According to an AFP photographer, the missile landed in a wooded area next to an access ramp to Terminal 3 parking lots.
Israeli emergency services reported six minor injuries.
Allies of Hamas, the Houthis have claimed dozens of missile and drone attacks against Israel, including shots in the direction of the airport, since the beginning of the Gaza war. Almost all the shots have been intercepted.
"What happened this morning had not occurred for a long time. Several months ago, we had rockets [fired by Hamas] fall near the airport, but today we had a narrow escape," an Israeli official working for a foreign airline told AFP.
A loud detonation was heard inside Terminal 3, according to an AFP journalist.
Air traffic resumed after a brief interruption and the situation returned to normal in the early afternoon.
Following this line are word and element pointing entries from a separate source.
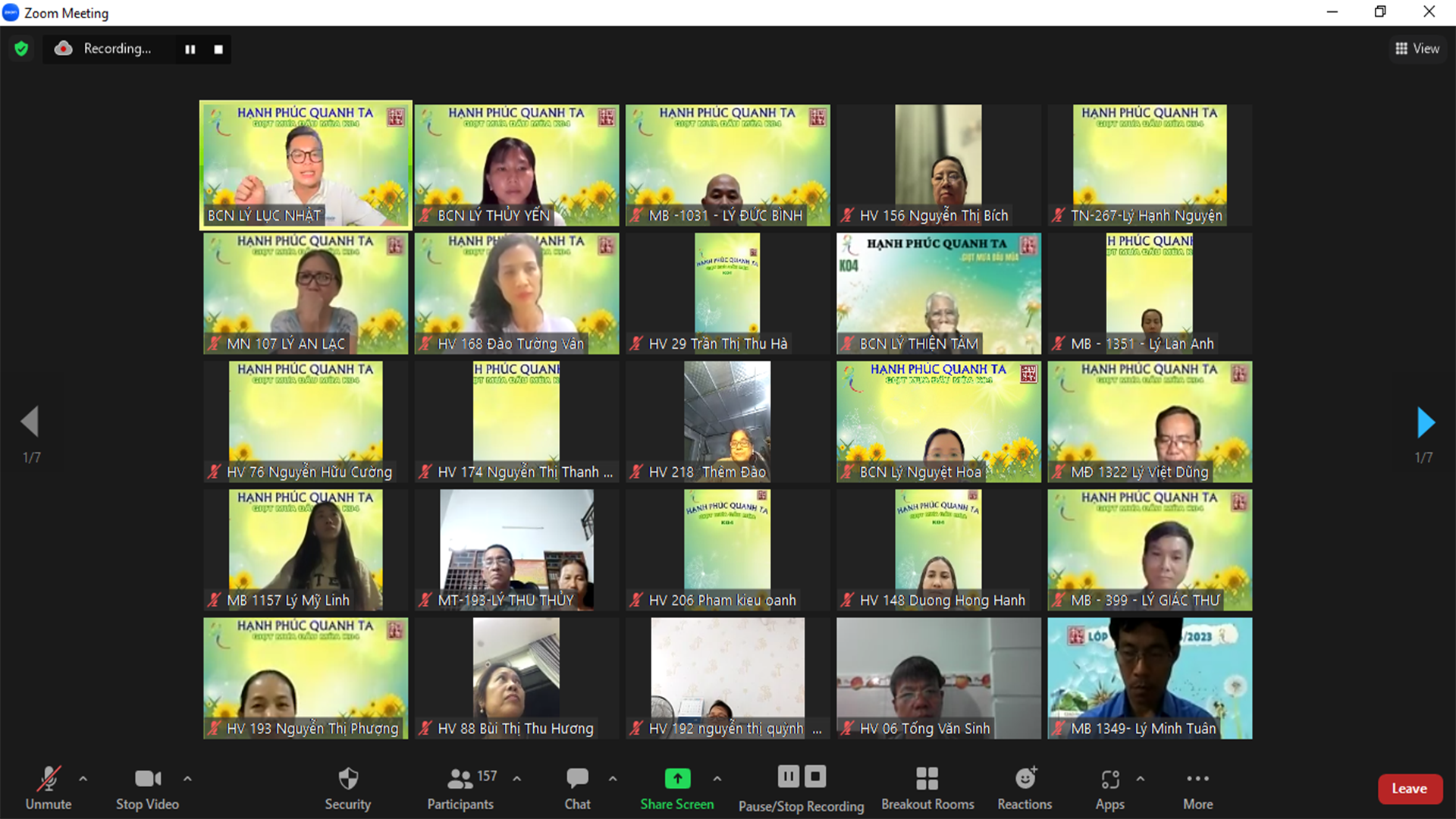The image size is (1456, 819).
Task: Click the green encryption shield icon
Action: (x=21, y=49)
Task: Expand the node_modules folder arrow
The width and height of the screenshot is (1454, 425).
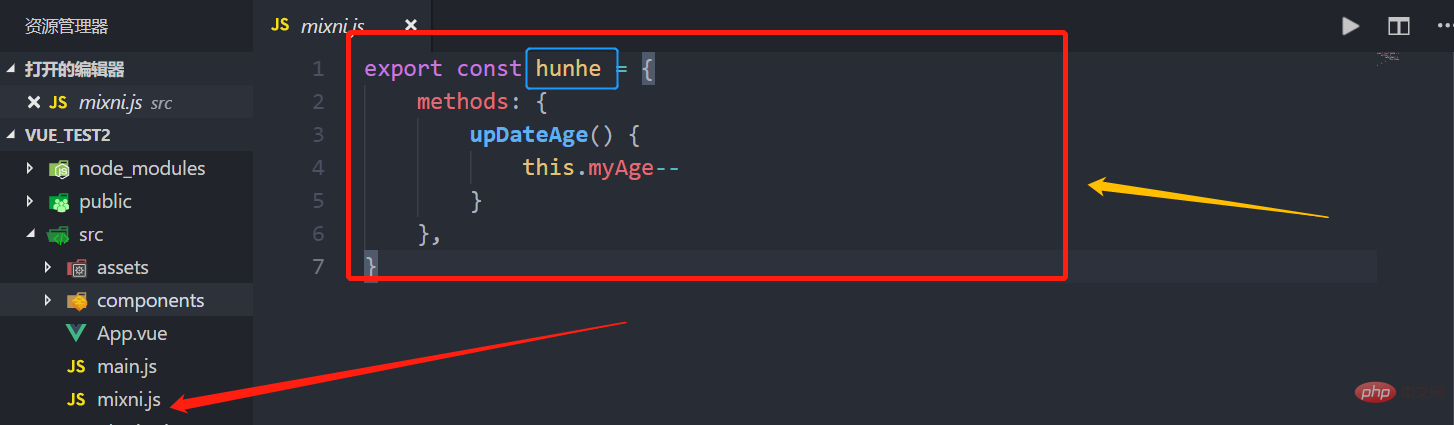Action: pyautogui.click(x=30, y=168)
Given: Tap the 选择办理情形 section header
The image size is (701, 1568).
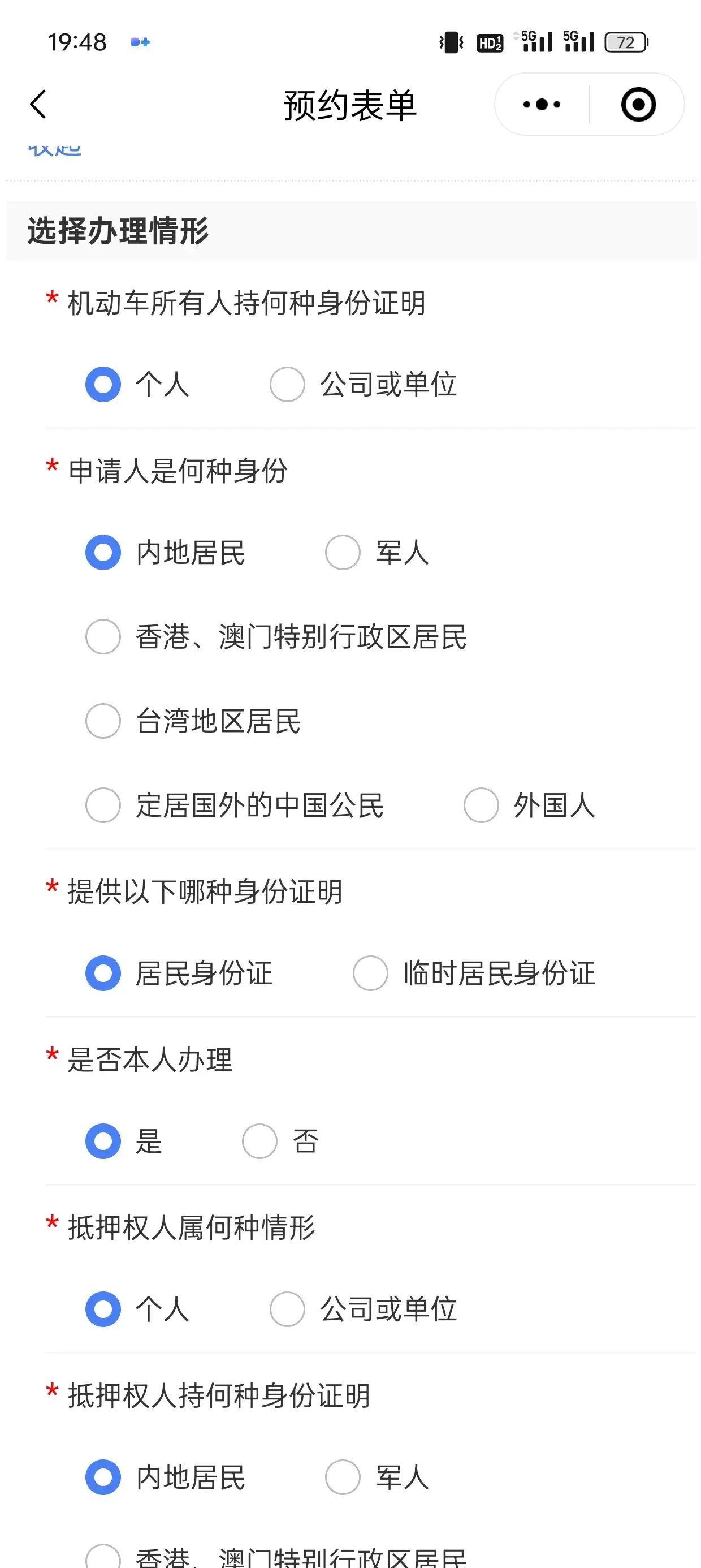Looking at the screenshot, I should point(118,231).
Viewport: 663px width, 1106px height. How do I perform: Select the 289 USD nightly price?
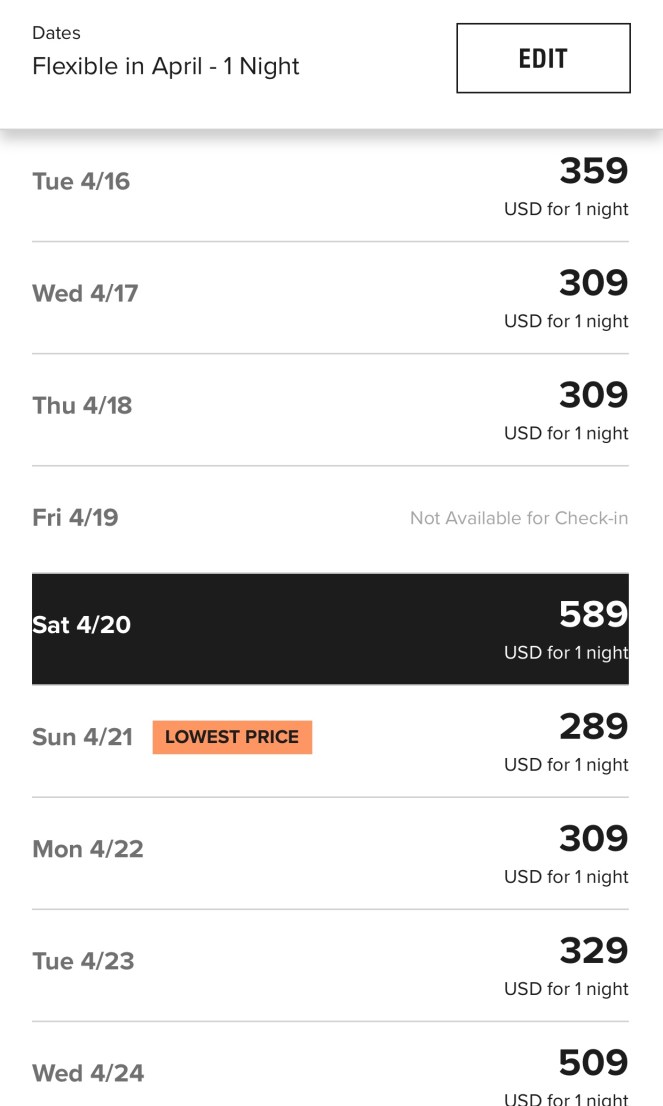(593, 727)
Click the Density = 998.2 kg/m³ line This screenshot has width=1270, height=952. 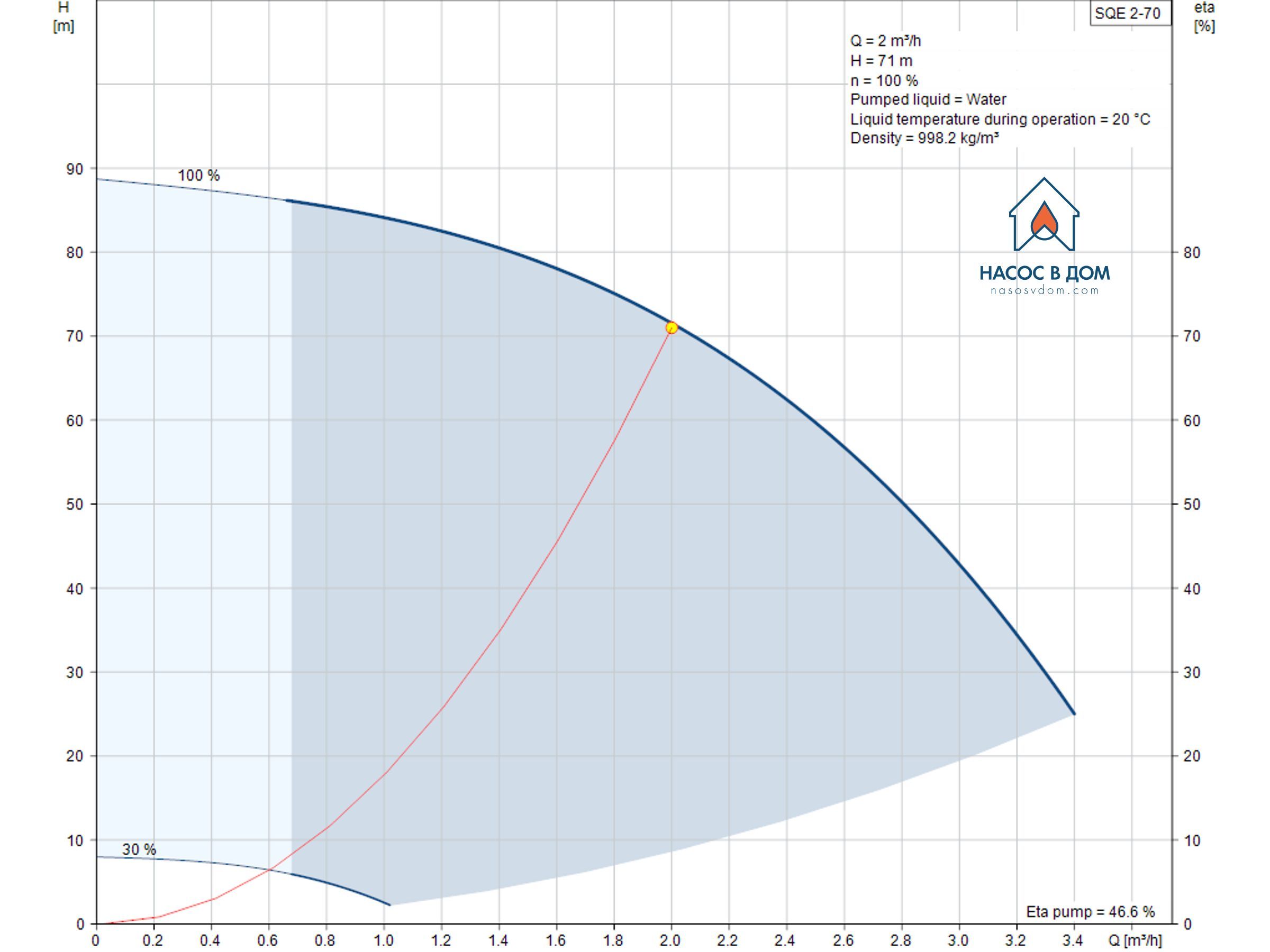click(924, 138)
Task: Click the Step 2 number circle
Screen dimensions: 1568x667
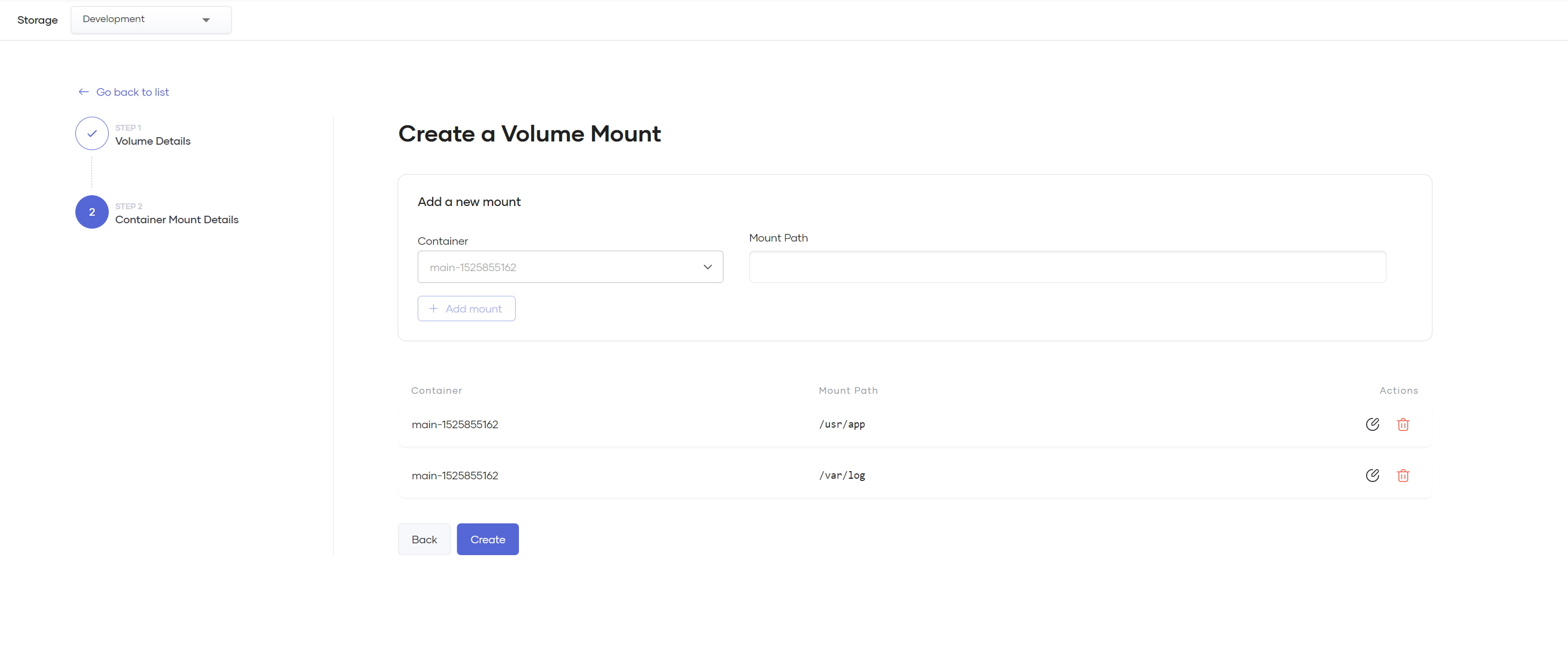Action: pyautogui.click(x=92, y=212)
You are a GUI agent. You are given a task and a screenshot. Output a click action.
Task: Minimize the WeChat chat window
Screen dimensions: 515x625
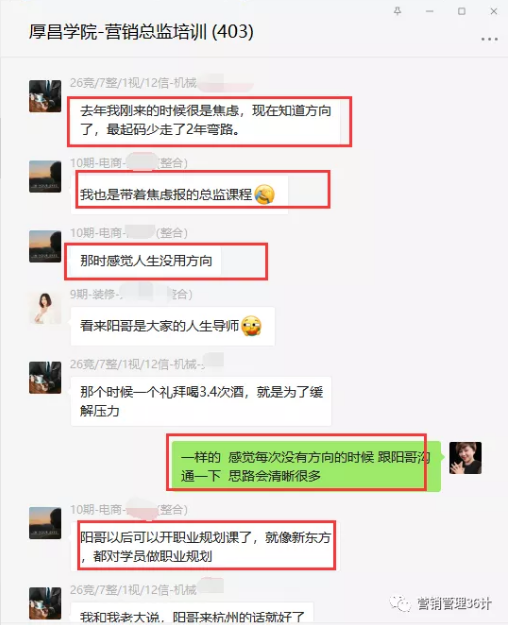point(429,12)
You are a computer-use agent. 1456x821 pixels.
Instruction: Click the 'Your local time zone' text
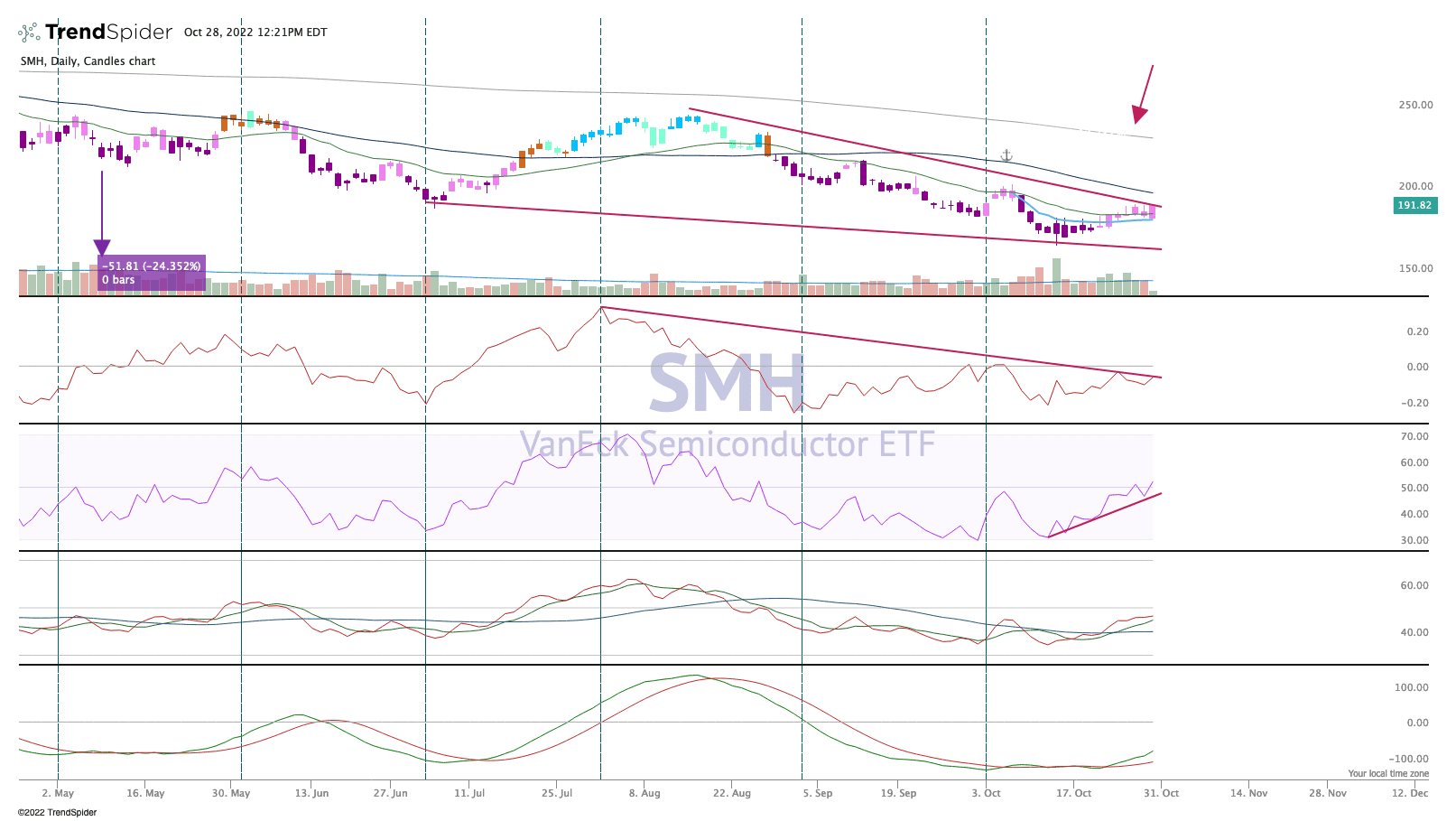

Lufthansa and Air India, however, suspended their flights to Tel Aviv until May 6, and British Airways until May 7. Air France canceled its flights for the day on Sunday.
After a two-month suspension, the Houthis resumed their missile firing on Israel and their attacks on ships they deem linked to Israel off the coast of Yemen with the breakdown of the truce in the Gaza Strip on March 18, while the United States has intensified the aerial campaign targeting them since Donald Trump returned to power.
'Defeating Hamas'
According to Israeli media, the security cabinet meeting is also to consider an expansion of the offensive in Gaza, where Israeli strikes killed 16 Palestinians on Sunday, according to emergency services.
The objective is "to bring back our [hostages] and defeat Hamas; we ... will destroy all [its] infrastructures, above and below ground," said Lieutenant General Eyal Zamir, Chief of Staff.
Netanyahu assures that increased military pressure is the only way to force Hamas to release the hostages held in Gaza.
The Oct. 7, 2023, attack resulted in the death of 1,218 people on the Israeli side, the majority civilians, according to an AFP tally based on official figures. Of the 251 people kidnapped that day, 58 are still held in Gaza, of whom 34 have died according to the Israeli military.
The Israeli offensive carried out in retaliation has resulted in at least 52,535 deaths in Gaza, the majority civilians, according to figures from Gaza's Health Ministry, deemed reliable by the U.N.